Their mother, too, was eccentric, a tall, gregarious woman with an intimidating aspect. After their parents’ deaths, as the twins were cleaning out the house, they came across something locked in their mother’s cupboard that would explode the myth of the idealized upbringing Marcus had spun for his brother. It was a mutilated photo of the twins as boys, strongly suggesting psychological and sexual abuse. Finding the picture forced Marcus to acknowledge the devastating past he had kept hidden from his brother.

Alex and Marcus explored their story of trauma in a 2013 memoir. It was reading about the book that first inspired Perkins to make his documentary.

“I’d read an article in a British paper and reached out,” Perkins recalls. The twins agreed to do the film, only to have second thoughts. “There were a number of times when when you guys gave me a call and said, ‘I’m really sorry, but we can’t do this. We don’t want to make this film. It’s going to be too difficult.’’’

Perkins, who earned an Oscar nomination earlier this year for his short documentary Black Sheep, says he wanted to create an environment where the Lewis brothers felt safe to share what they had gone through, if they ultimately decided to go forward.

“The most important thing was that these guys knew that they were in control at every stage,” he comments. “These guys have full agency to tell their story in their words at their pace.”

Years would pass before the cameras finally rolled.

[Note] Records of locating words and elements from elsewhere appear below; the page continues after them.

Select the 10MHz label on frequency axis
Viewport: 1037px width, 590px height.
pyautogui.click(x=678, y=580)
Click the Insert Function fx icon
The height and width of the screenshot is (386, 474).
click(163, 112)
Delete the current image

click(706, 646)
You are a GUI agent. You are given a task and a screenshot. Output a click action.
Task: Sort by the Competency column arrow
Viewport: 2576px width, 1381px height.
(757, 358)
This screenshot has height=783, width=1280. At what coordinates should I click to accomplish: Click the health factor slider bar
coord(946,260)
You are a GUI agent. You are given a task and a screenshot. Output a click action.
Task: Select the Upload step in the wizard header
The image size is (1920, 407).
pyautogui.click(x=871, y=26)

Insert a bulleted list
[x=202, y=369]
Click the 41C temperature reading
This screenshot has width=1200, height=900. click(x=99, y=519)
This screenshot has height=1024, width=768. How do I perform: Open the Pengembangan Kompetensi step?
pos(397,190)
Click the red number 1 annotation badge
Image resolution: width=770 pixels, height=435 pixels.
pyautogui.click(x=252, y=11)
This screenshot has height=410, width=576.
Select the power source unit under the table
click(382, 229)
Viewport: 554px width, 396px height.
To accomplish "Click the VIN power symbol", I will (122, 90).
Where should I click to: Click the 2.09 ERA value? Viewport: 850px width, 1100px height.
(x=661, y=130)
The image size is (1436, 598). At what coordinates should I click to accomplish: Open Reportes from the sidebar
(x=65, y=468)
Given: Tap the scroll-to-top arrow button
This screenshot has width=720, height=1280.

“In a way that five-year gestation period it took to make the film, perhaps the best thing to come out of that was we were able to get to know each other really well and build a relationship of trust,” Perkins notes. “That allowed them to feel comfortable in the room talking in a way that I think it’s fair to say you haven’t talked before.”

The brothers’ hesitation had something to do with the fact that there were more family secrets to reveal beyond what was in their memoir–revelations Marcus had yet to share with Alex. They say the process has been a healing one for them. And emotional for viewers of Tell Me Who I Am, the brothers say, to judge from responses they’ve received beginning with the film’s world premiere at the Telluride Film Festival.

“Once we started meeting the audience and meeting people, then we suddenly realized that we’d made something bigger than we thought we had,” Alex says. “And the impact on other people, just in the small amount of people that have seen it, has just been—“

“Phenomenal,” Marcus jumps in.

“More than I could have ever hoped for,” Alex adds.

There were times when Alex felt his brother’s failure to tell him the truth about their past amounted to a betrayal. But now he sees it differently, feeling the rosy image Marcus concocted was meant to shield him from a horrible reality.

“I didn’t realize that until right at the end of the movie,” Alex affirms. “I had never realized quite what he was carrying. All the enormity of the personal anguish that he had to do for me.”

“Albeit the film inevitably has to go to dark and complicated places, we’ve always talked about this story actually being a love story between twins,” Perkins observes. “About how their extraordinary relationship has allowed them to survive. And we hope that audiences leave this film feeling hopeful and inspired by what these guys have done, because to bare your soul in the way they have is incredible. And I think it’s an enormous gift they’re giving to people.”